L’hygiène hospitalière ou la PCI a été le point de contact pour de nombreuses questions et/ou problèmes et a été impliquée dans de nombreux domaines : formations, communication, établissement de procédures et d’avis lors d’achat d’EPI, une tâche qui incombe normalement au service de prévention. Nombre de nouvelles tâches qui se sont ajoutées pour les équipes de PCI avaient trait à des tâches qui normalement relèvent de la médecine du travail (service de prévention interne). C’était plus souvent le cas lorsque ce service n’était pas interne, mais assuré par des sociétés externes. Il s’agissait du suivi des contacts, de la vaccination et du screening des collaborateurs, ainsi que de la politique d’achat de matériaux de protection. Une éventuelle recommandation pourrait donc être d’obliger les hôpitaux à garder les services de prévention en interne.

L’équipe de PCI, même lorsqu’elle ne faisait pas partie de la cellule de crise dans de nombreux hôpitaux, a été consultée pour les décisions de crise, raison pour laquelle intégrer la PI dans la cellule de crise de l’hôpital constituerait aussi une recommandation pour l’avenir.

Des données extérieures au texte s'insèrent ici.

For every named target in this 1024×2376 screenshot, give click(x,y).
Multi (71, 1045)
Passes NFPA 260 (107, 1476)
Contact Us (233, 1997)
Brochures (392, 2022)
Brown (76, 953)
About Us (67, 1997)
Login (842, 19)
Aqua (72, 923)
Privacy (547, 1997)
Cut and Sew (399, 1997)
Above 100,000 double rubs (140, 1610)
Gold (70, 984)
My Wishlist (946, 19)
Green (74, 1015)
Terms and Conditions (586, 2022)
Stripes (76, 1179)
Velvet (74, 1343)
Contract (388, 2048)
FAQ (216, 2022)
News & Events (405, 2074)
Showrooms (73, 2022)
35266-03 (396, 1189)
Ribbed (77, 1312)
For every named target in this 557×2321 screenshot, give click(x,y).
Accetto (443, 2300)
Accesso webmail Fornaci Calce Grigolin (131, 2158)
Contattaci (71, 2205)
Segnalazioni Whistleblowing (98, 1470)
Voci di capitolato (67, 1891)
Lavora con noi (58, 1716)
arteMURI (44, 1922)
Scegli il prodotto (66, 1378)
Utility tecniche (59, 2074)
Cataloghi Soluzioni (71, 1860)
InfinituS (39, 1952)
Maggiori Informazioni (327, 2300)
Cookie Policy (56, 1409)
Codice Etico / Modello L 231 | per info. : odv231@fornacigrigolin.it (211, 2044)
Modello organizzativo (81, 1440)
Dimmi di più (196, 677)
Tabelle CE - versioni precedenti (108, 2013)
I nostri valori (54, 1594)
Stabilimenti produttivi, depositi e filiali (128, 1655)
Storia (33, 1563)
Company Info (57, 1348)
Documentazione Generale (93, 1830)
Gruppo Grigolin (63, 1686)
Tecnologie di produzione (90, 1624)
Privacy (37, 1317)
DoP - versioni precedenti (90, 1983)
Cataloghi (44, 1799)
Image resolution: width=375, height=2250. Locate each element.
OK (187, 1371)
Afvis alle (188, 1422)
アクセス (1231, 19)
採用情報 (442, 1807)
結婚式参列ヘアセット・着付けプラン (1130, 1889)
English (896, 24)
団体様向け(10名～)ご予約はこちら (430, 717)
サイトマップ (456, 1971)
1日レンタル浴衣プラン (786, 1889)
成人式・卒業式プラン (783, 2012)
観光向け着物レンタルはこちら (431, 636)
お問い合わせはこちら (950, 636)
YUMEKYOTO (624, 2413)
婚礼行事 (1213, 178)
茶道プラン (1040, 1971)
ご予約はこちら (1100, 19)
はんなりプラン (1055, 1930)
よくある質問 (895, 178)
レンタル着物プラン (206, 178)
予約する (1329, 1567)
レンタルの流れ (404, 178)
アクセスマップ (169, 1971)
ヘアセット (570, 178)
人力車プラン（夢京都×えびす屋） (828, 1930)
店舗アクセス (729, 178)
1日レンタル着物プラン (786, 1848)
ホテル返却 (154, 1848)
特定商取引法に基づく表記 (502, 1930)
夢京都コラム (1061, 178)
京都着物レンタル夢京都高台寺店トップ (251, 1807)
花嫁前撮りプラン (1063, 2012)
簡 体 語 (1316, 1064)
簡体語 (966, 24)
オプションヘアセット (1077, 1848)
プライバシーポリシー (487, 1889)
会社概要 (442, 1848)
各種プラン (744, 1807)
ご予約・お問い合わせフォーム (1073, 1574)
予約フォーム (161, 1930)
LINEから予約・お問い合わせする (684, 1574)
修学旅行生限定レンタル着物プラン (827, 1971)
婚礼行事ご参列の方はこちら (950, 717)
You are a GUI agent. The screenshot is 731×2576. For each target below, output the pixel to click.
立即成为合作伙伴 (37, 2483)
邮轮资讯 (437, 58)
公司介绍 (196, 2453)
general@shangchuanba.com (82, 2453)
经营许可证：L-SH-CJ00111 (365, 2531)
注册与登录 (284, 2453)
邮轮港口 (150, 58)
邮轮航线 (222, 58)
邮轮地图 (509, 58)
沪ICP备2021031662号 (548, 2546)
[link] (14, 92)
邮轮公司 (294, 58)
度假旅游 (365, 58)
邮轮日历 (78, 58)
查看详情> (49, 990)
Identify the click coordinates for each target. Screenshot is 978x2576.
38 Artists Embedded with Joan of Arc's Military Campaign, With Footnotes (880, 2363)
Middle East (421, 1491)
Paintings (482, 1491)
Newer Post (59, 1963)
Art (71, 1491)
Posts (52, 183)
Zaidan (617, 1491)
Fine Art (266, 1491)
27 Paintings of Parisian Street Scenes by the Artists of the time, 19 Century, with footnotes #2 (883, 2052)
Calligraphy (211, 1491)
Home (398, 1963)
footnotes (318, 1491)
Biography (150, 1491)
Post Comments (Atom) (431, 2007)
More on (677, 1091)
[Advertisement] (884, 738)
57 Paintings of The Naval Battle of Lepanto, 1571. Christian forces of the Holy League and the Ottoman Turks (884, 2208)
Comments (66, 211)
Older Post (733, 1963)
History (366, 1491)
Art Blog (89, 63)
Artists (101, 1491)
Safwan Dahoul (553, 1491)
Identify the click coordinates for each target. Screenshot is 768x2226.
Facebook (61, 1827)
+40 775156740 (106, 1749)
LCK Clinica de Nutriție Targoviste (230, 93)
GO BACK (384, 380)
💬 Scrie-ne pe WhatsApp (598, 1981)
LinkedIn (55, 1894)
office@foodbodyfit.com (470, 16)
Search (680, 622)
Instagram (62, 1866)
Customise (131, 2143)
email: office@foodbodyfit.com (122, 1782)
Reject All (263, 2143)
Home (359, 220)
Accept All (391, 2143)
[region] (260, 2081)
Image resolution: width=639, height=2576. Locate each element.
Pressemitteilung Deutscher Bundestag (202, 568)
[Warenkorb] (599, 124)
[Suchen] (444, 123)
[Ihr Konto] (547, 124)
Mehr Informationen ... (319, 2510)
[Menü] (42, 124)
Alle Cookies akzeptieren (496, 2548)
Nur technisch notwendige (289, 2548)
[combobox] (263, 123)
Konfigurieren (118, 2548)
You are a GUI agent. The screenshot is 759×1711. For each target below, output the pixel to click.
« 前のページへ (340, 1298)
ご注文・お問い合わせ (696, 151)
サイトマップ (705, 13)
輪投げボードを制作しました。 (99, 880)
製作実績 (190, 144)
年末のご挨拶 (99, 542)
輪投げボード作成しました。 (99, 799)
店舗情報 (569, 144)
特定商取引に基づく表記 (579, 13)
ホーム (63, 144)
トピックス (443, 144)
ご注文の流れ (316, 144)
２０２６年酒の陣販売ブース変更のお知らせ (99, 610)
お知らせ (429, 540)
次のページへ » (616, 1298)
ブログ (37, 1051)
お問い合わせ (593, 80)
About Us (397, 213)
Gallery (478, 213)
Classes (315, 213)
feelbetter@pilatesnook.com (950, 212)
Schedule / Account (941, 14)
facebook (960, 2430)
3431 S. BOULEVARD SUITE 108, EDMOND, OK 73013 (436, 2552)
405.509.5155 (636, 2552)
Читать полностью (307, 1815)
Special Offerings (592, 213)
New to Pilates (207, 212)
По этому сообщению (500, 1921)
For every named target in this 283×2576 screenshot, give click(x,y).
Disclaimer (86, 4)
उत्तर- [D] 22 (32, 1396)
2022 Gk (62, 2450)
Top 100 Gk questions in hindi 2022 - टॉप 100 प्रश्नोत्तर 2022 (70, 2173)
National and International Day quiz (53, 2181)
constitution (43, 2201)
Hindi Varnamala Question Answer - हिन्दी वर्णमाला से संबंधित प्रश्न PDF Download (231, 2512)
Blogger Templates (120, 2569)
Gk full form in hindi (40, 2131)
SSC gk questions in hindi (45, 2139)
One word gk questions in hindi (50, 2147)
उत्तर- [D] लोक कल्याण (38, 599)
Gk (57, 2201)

Il ressort également de ce sondage que l’encadrement des équipes de PCI dans les hôpitaux, mais aussi dans les collectivités, est insuffisant, et ce, tant pour le personnel infirmier que pour les autres encadrements (IT, secrétariat, etc.). Il est dès lors évident qu’avec l’effectif actuel en charge de la prévention des infections dans les institutions de soins, il était impossible de fonctionner normalement et nombre de tâches essentielles comme la surveillance et les enregistrements n’ont plus pu être exécutés. Pour rendre tout cela possible lors d’une prochaine pandémie, il est clair qu’un refinancement de la prévention des infections dans les organismes de soins est nécessaire, afin qu’une main-d’œuvre suffisante soit présente pour l’exécution correcte de toutes les tâches.

Ce point est déjà apparu à plusieurs reprises par le passé dans des recommandations d’audits externes (ECDC, JCI, NIAZ, etc.). La Belgique est en net retard par rapport au nombre minimum de collaborateurs recommandés pour la PCI afin de pouvoir garantir les objectifs qualitatifs et quantitatifs en termes de prévention des infections dans les organismes de soins belges. Avec le démarrage du projet HOST par le SPF santé publique, une première amorce pourra être donnée à l’accroissement des ressources pour la PI dans les hôpitaux et indirectement dans les collectivités, mais reste également encore à voir si cela suffira étant donné que ce projet, en plus de ressources supplémentaires, inclut également des tâches supplémentaires.

Référence

Rebmann T., Alvino R.T, Mazzara R.L., Sandcork 
J. Infection preventionists’ experiences during the first nine months of the COVID-19 pandemic: Findings from focus groups conducted with Association of Professionals in Infection Control & Epidemiology (APIC) members. Am J Infect Control. 2021 Sep;49(9):1093-1098.